- _What is expected_: Filter these entries down to lines holding "computer".

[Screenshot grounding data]
--- START ---

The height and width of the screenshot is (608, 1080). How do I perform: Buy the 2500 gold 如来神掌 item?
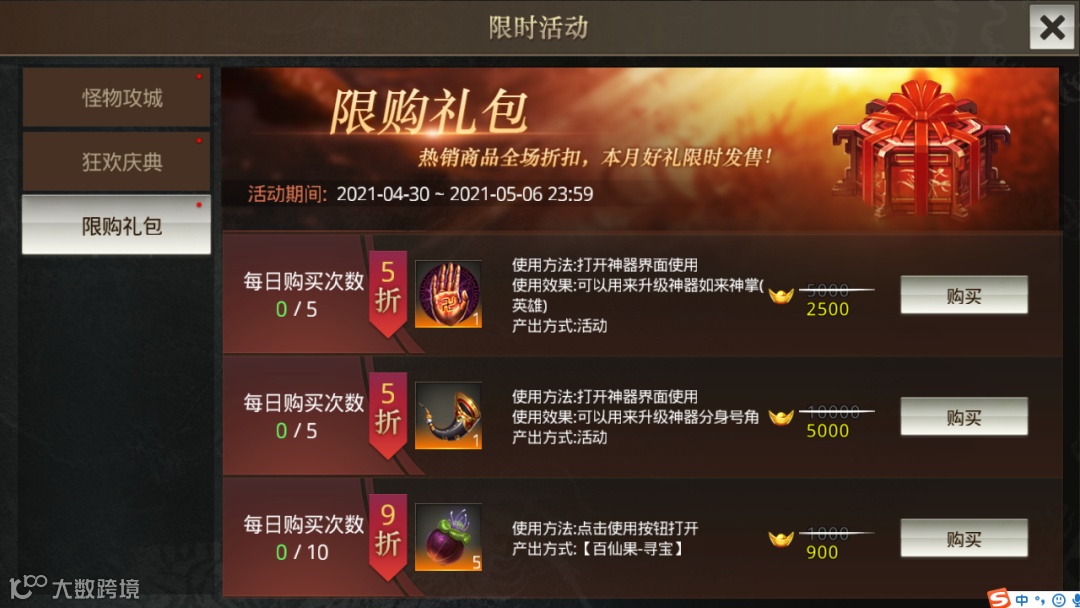964,295
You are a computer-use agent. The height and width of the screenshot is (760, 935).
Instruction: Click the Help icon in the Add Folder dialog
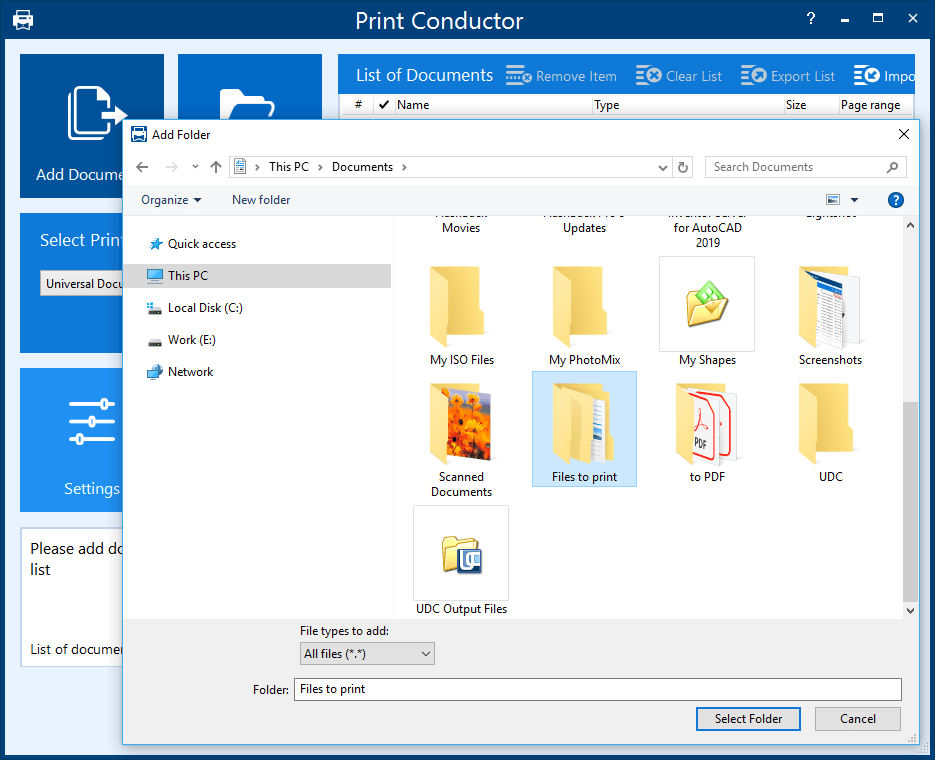point(896,200)
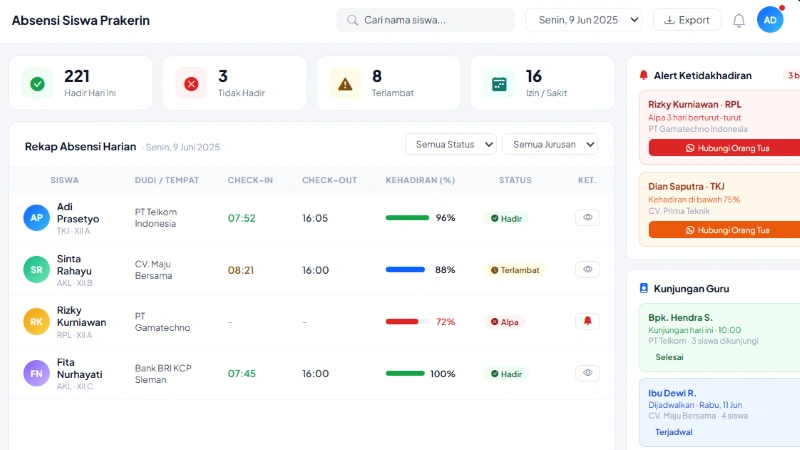
Task: Click the red Tidak Hadir cross icon
Action: 191,84
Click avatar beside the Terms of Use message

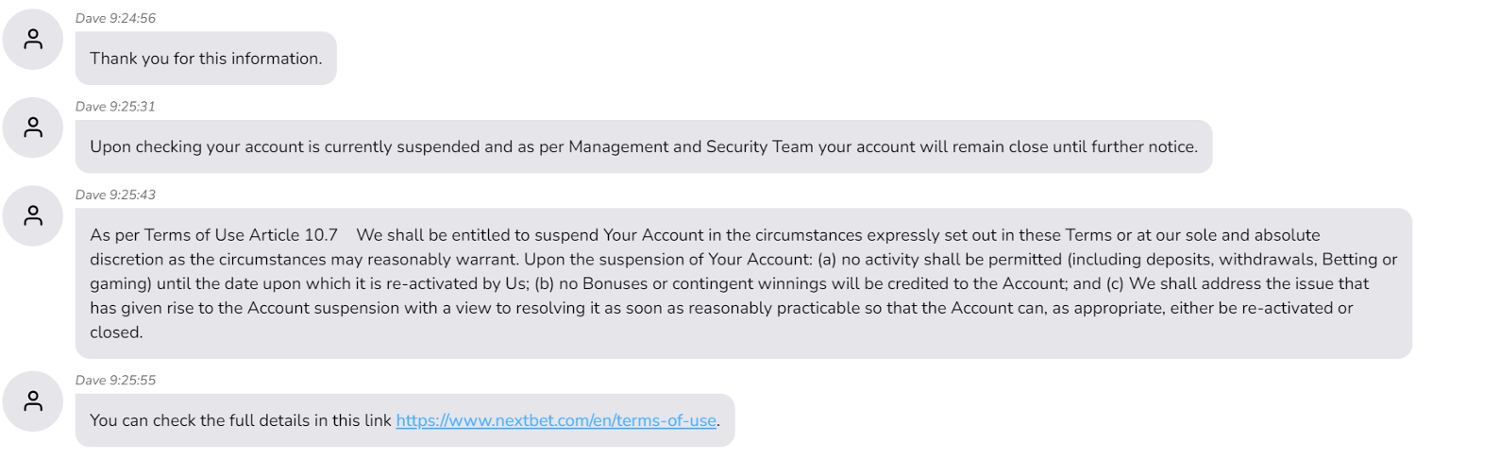34,216
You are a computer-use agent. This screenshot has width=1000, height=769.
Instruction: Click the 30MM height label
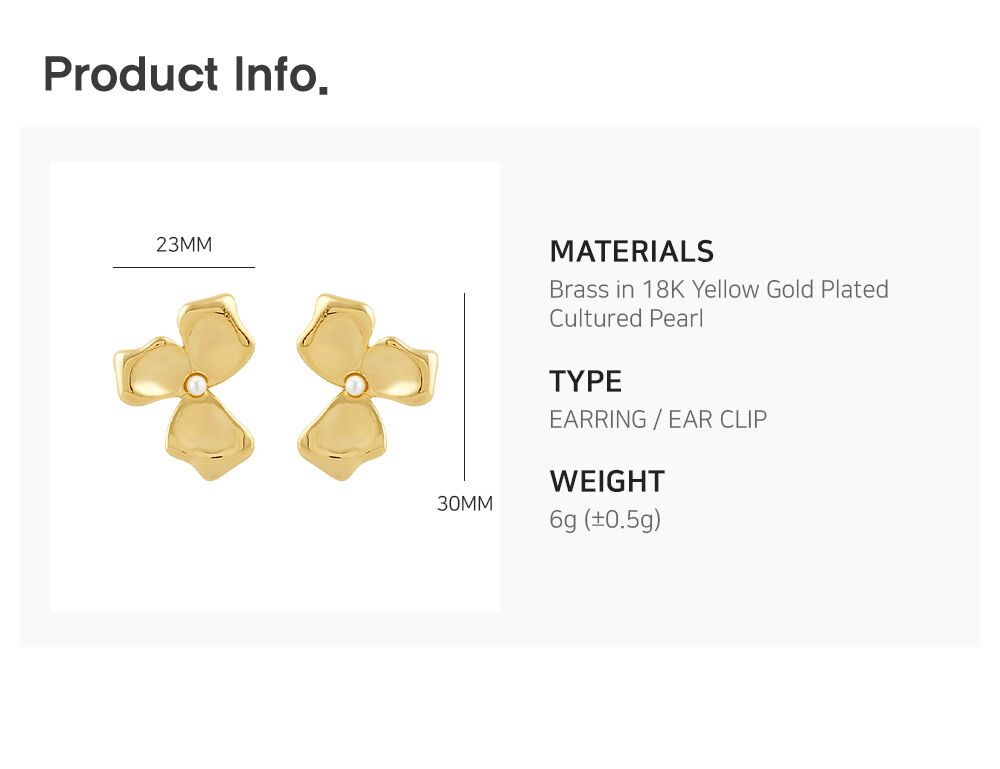point(465,504)
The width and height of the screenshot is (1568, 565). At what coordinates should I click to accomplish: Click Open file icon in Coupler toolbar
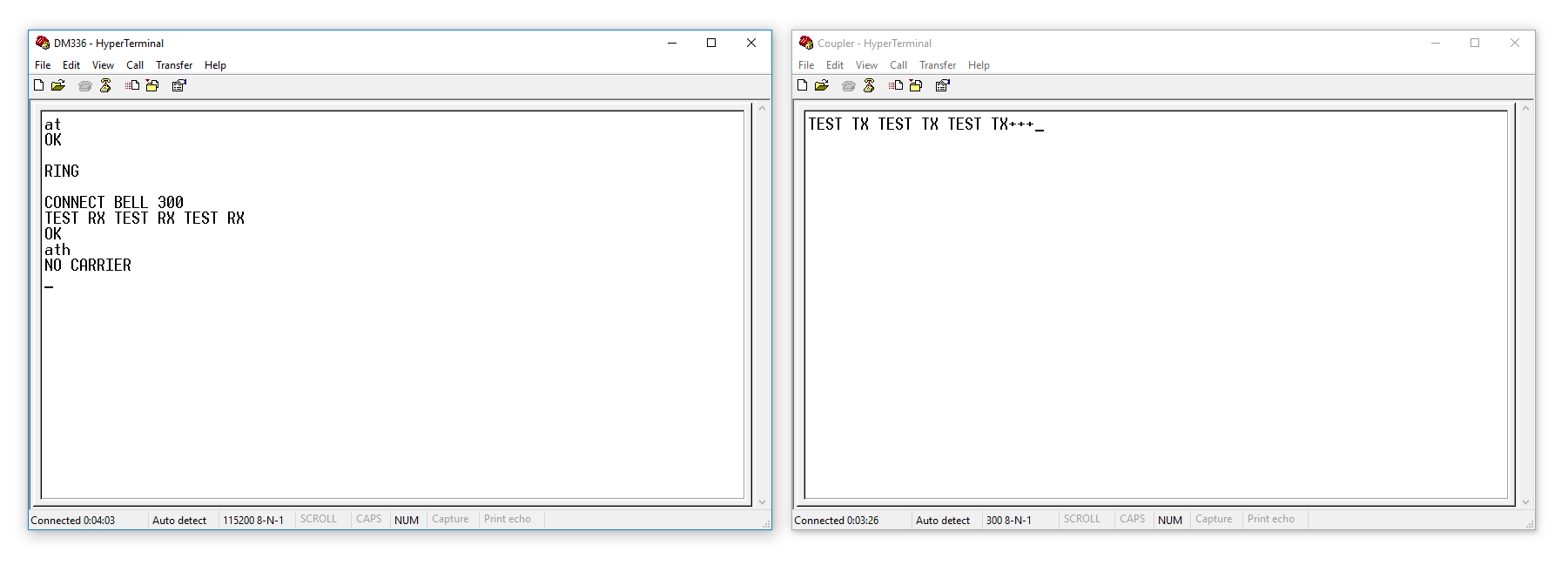(822, 85)
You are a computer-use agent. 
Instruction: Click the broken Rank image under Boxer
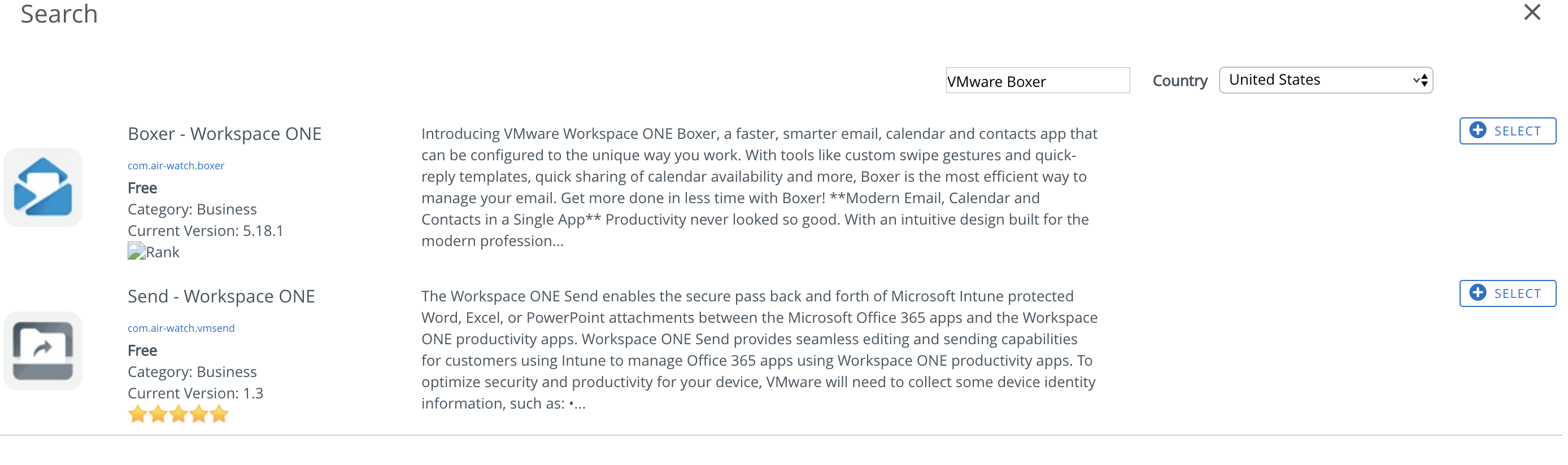(136, 251)

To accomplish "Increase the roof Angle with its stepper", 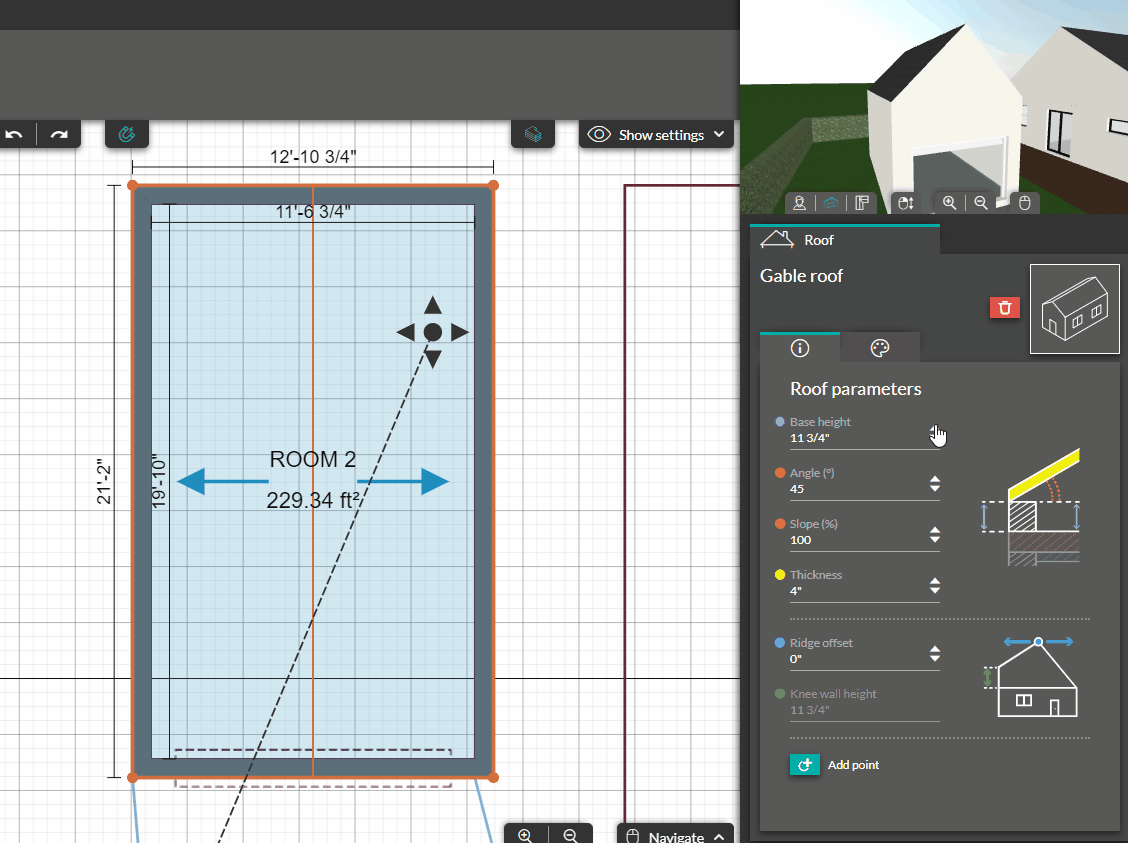I will [x=936, y=480].
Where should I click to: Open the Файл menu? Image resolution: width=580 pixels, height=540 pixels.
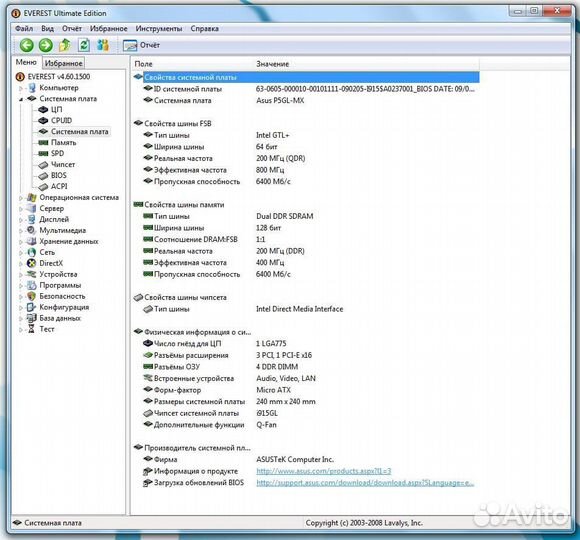click(x=24, y=28)
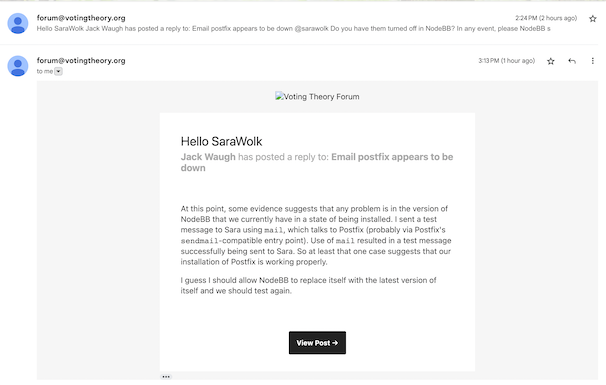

--- END ---

- _Answer space_:
You are a computer-use agent. The height and width of the screenshot is (760, 935).
You are a computer-use agent. This screenshot has width=1000, height=769.
You are a computer-use agent. 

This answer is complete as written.